§ **Problem to solve**
Reproduce the material below, swapping every "What are the coordinates of" for "Where is" and leaving everything else as it is.

§ **Dataset**
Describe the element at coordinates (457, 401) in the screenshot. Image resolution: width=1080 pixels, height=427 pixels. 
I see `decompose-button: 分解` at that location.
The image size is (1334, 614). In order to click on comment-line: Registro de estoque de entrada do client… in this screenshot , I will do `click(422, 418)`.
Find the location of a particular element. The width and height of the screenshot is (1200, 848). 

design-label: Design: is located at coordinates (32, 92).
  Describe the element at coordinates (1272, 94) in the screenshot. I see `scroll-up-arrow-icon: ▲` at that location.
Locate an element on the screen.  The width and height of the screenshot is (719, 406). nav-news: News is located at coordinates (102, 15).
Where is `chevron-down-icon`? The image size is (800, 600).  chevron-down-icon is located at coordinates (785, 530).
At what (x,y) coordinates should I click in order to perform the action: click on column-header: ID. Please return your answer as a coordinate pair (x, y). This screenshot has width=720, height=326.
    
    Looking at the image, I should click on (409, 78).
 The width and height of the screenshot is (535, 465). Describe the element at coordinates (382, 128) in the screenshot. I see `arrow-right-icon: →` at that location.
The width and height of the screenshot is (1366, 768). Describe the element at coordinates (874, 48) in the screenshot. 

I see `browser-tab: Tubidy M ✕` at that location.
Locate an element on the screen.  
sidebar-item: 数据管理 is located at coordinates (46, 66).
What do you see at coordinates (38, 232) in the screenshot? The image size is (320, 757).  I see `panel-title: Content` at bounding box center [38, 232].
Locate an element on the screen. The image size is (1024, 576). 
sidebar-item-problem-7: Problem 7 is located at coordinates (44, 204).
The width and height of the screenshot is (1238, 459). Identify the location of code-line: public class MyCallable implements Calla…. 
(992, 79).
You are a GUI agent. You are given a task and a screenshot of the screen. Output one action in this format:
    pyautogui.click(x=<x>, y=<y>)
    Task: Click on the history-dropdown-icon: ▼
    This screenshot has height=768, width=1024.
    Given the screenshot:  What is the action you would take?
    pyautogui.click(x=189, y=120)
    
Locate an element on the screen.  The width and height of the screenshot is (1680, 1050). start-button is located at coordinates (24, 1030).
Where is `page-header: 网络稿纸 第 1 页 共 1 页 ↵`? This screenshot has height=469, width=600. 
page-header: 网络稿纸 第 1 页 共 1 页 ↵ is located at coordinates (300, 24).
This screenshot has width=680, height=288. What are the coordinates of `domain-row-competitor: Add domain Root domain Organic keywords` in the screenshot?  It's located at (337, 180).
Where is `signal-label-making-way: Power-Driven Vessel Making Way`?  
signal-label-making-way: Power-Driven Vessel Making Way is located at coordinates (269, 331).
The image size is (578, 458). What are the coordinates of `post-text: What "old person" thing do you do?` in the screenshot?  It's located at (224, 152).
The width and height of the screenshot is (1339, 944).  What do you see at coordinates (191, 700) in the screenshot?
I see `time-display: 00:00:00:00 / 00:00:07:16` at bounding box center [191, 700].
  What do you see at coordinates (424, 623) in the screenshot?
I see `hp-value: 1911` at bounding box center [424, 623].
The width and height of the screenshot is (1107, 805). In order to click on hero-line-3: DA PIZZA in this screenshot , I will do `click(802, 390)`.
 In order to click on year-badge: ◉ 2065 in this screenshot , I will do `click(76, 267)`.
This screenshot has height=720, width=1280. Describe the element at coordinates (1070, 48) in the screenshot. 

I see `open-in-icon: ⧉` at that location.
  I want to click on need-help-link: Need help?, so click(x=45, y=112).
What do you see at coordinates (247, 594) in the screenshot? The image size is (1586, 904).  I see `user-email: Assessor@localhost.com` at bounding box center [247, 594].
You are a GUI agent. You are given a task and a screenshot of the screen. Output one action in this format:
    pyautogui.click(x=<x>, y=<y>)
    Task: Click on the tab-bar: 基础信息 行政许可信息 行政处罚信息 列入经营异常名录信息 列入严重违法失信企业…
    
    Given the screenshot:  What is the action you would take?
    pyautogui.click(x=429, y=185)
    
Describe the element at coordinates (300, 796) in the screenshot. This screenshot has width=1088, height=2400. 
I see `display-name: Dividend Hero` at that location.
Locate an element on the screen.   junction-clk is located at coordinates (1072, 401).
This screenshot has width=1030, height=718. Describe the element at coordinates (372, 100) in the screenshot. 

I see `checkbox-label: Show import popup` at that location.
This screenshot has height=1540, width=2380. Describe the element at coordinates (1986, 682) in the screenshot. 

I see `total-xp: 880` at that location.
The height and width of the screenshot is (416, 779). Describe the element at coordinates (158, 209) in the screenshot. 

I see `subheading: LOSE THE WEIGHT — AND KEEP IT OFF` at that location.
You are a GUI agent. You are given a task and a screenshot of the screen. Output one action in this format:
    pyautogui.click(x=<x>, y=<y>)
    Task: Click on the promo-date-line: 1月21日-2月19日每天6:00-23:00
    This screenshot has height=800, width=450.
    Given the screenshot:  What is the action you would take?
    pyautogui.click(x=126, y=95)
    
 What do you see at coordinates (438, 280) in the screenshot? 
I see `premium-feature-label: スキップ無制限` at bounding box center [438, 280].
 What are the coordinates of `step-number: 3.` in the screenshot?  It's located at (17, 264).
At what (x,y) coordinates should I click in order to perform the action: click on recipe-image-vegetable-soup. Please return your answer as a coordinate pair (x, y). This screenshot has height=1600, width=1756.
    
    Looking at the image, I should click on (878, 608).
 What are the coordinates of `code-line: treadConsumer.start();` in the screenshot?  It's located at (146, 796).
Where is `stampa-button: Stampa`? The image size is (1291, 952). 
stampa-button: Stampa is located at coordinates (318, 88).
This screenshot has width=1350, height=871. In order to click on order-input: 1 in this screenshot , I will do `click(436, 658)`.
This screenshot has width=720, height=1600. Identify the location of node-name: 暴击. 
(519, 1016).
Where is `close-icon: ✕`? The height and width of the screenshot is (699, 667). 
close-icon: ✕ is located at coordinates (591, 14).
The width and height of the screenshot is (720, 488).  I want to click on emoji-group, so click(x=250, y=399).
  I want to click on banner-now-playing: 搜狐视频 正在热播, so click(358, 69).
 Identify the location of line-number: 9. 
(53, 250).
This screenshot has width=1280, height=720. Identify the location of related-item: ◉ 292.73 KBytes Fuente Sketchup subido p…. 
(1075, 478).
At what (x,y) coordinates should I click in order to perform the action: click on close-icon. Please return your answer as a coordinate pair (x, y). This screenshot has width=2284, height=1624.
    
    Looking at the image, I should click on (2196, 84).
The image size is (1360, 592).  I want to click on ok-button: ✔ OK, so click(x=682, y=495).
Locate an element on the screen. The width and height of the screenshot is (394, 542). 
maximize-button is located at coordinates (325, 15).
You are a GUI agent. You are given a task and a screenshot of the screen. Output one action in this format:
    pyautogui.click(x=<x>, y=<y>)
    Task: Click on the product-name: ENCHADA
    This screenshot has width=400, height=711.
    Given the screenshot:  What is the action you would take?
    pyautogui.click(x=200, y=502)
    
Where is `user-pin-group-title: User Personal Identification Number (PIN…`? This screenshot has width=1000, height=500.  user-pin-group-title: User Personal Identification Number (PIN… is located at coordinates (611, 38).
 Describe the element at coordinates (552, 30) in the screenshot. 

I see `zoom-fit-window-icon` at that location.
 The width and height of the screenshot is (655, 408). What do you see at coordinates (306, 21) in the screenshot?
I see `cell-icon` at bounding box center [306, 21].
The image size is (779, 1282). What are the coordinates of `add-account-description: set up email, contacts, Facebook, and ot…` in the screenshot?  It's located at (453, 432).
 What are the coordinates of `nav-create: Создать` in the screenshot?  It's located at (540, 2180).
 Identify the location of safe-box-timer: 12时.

§ **Exercise output**
Describe the element at coordinates (457, 401) in the screenshot. Image resolution: width=1080 pixels, height=427 pixels. 
I see `decompose-button: 分解` at that location.
The image size is (1334, 614). In order to click on comment-line: Registro de estoque de entrada do client… in this screenshot , I will do `click(422, 418)`.
Find the location of a particular element. The width and height of the screenshot is (1200, 848). 

design-label: Design: is located at coordinates (32, 92).
  Describe the element at coordinates (1272, 94) in the screenshot. I see `scroll-up-arrow-icon: ▲` at that location.
Locate an element on the screen.  The width and height of the screenshot is (719, 406). nav-news: News is located at coordinates (102, 15).
Where is `chevron-down-icon`? The image size is (800, 600).  chevron-down-icon is located at coordinates (785, 530).
At what (x,y) coordinates should I click in order to perform the action: click on column-header: ID. Please return your answer as a coordinate pair (x, y). This screenshot has width=720, height=326.
    
    Looking at the image, I should click on (409, 78).
 The width and height of the screenshot is (535, 465). Describe the element at coordinates (382, 128) in the screenshot. I see `arrow-right-icon: →` at that location.
The width and height of the screenshot is (1366, 768). Describe the element at coordinates (874, 48) in the screenshot. 

I see `browser-tab: Tubidy M ✕` at that location.
Locate an element on the screen.  
sidebar-item: 数据管理 is located at coordinates (46, 66).
What do you see at coordinates (38, 232) in the screenshot? The image size is (320, 757).  I see `panel-title: Content` at bounding box center [38, 232].
Locate an element on the screen. The image size is (1024, 576). 
sidebar-item-problem-7: Problem 7 is located at coordinates (44, 204).
The width and height of the screenshot is (1238, 459). Identify the location of code-line: public class MyCallable implements Calla…. 
(992, 79).
You are a GUI agent. You are given a task and a screenshot of the screen. Output one action in this format:
    pyautogui.click(x=<x>, y=<y>)
    Task: Click on the history-dropdown-icon: ▼
    This screenshot has height=768, width=1024.
    Given the screenshot:  What is the action you would take?
    pyautogui.click(x=189, y=120)
    
Locate an element on the screen.  The width and height of the screenshot is (1680, 1050). start-button is located at coordinates (24, 1030).
Where is `page-header: 网络稿纸 第 1 页 共 1 页 ↵`? This screenshot has height=469, width=600. 
page-header: 网络稿纸 第 1 页 共 1 页 ↵ is located at coordinates (300, 24).
This screenshot has width=680, height=288. Where is `domain-row-competitor: Add domain Root domain Organic keywords` in the screenshot?  It's located at (337, 180).
Where is `signal-label-making-way: Power-Driven Vessel Making Way`?  
signal-label-making-way: Power-Driven Vessel Making Way is located at coordinates (269, 331).
The image size is (578, 458). Where is `post-text: What "old person" thing do you do?` in the screenshot?  It's located at (224, 152).
The width and height of the screenshot is (1339, 944).  What do you see at coordinates (191, 700) in the screenshot?
I see `time-display: 00:00:00:00 / 00:00:07:16` at bounding box center [191, 700].
  What do you see at coordinates (424, 623) in the screenshot?
I see `hp-value: 1911` at bounding box center [424, 623].
The width and height of the screenshot is (1107, 805). In order to click on hero-line-3: DA PIZZA in this screenshot , I will do `click(802, 390)`.
 In order to click on year-badge: ◉ 2065 in this screenshot , I will do `click(76, 267)`.
This screenshot has height=720, width=1280. Describe the element at coordinates (1070, 48) in the screenshot. 

I see `open-in-icon: ⧉` at that location.
  I want to click on need-help-link: Need help?, so click(x=45, y=112).
What do you see at coordinates (247, 594) in the screenshot? The image size is (1586, 904).  I see `user-email: Assessor@localhost.com` at bounding box center [247, 594].
You are a GUI agent. You are given a task and a screenshot of the screen. Output one action in this format:
    pyautogui.click(x=<x>, y=<y>)
    Task: Click on the tab-bar: 基础信息 行政许可信息 行政处罚信息 列入经营异常名录信息 列入严重违法失信企业…
    
    Given the screenshot:  What is the action you would take?
    pyautogui.click(x=429, y=185)
    
Describe the element at coordinates (300, 796) in the screenshot. This screenshot has width=1088, height=2400. 
I see `display-name: Dividend Hero` at that location.
Locate an element on the screen.   junction-clk is located at coordinates (1072, 401).
This screenshot has width=1030, height=718. Describe the element at coordinates (372, 100) in the screenshot. 

I see `checkbox-label: Show import popup` at that location.
This screenshot has height=1540, width=2380. Describe the element at coordinates (1986, 682) in the screenshot. 

I see `total-xp: 880` at that location.
The height and width of the screenshot is (416, 779). Describe the element at coordinates (158, 209) in the screenshot. 

I see `subheading: LOSE THE WEIGHT — AND KEEP IT OFF` at that location.
You are a GUI agent. You are given a task and a screenshot of the screen. Output one action in this format:
    pyautogui.click(x=<x>, y=<y>)
    Task: Click on the promo-date-line: 1月21日-2月19日每天6:00-23:00
    This screenshot has height=800, width=450.
    Given the screenshot:  What is the action you would take?
    pyautogui.click(x=126, y=95)
    
 What do you see at coordinates (438, 280) in the screenshot? 
I see `premium-feature-label: スキップ無制限` at bounding box center [438, 280].
 Where is `step-number: 3.` in the screenshot?  It's located at (17, 264).
At what (x,y) coordinates should I click in order to perform the action: click on recipe-image-vegetable-soup. Please return your answer as a coordinate pair (x, y). This screenshot has height=1600, width=1756.
    
    Looking at the image, I should click on (878, 608).
 Where is `code-line: treadConsumer.start();` in the screenshot?  It's located at (146, 796).
Where is `stampa-button: Stampa`? The image size is (1291, 952). 
stampa-button: Stampa is located at coordinates (318, 88).
This screenshot has width=1350, height=871. In order to click on order-input: 1 in this screenshot , I will do `click(436, 658)`.
This screenshot has width=720, height=1600. Identify the location of node-name: 暴击. 
(519, 1016).
Where is `close-icon: ✕`? The height and width of the screenshot is (699, 667). 
close-icon: ✕ is located at coordinates (591, 14).
The width and height of the screenshot is (720, 488).  I want to click on emoji-group, so click(x=250, y=399).
  I want to click on banner-now-playing: 搜狐视频 正在热播, so click(358, 69).
 Identify the location of line-number: 9. 
(53, 250).
This screenshot has width=1280, height=720. Identify the location of related-item: ◉ 292.73 KBytes Fuente Sketchup subido p…. 
(1075, 478).
At what (x,y) coordinates should I click in order to perform the action: click on close-icon. Please return your answer as a coordinate pair (x, y). This screenshot has width=2284, height=1624.
    
    Looking at the image, I should click on (2196, 84).
The image size is (1360, 592).  I want to click on ok-button: ✔ OK, so click(x=682, y=495).
Locate an element on the screen. The width and height of the screenshot is (394, 542). 
maximize-button is located at coordinates (325, 15).
You are a GUI agent. You are given a task and a screenshot of the screen. Output one action in this format:
    pyautogui.click(x=<x>, y=<y>)
    Task: Click on the product-name: ENCHADA
    This screenshot has width=400, height=711.
    Given the screenshot:  What is the action you would take?
    pyautogui.click(x=200, y=502)
    
Where is `user-pin-group-title: User Personal Identification Number (PIN…`? This screenshot has width=1000, height=500.  user-pin-group-title: User Personal Identification Number (PIN… is located at coordinates (611, 38).
 Describe the element at coordinates (552, 30) in the screenshot. 

I see `zoom-fit-window-icon` at that location.
 The width and height of the screenshot is (655, 408). What do you see at coordinates (306, 21) in the screenshot?
I see `cell-icon` at bounding box center [306, 21].
The image size is (779, 1282). Where is `add-account-description: set up email, contacts, Facebook, and ot…` in the screenshot?  It's located at (453, 432).
 Where is `nav-create: Создать` in the screenshot?  It's located at (540, 2180).
 Identify the location of safe-box-timer: 12时.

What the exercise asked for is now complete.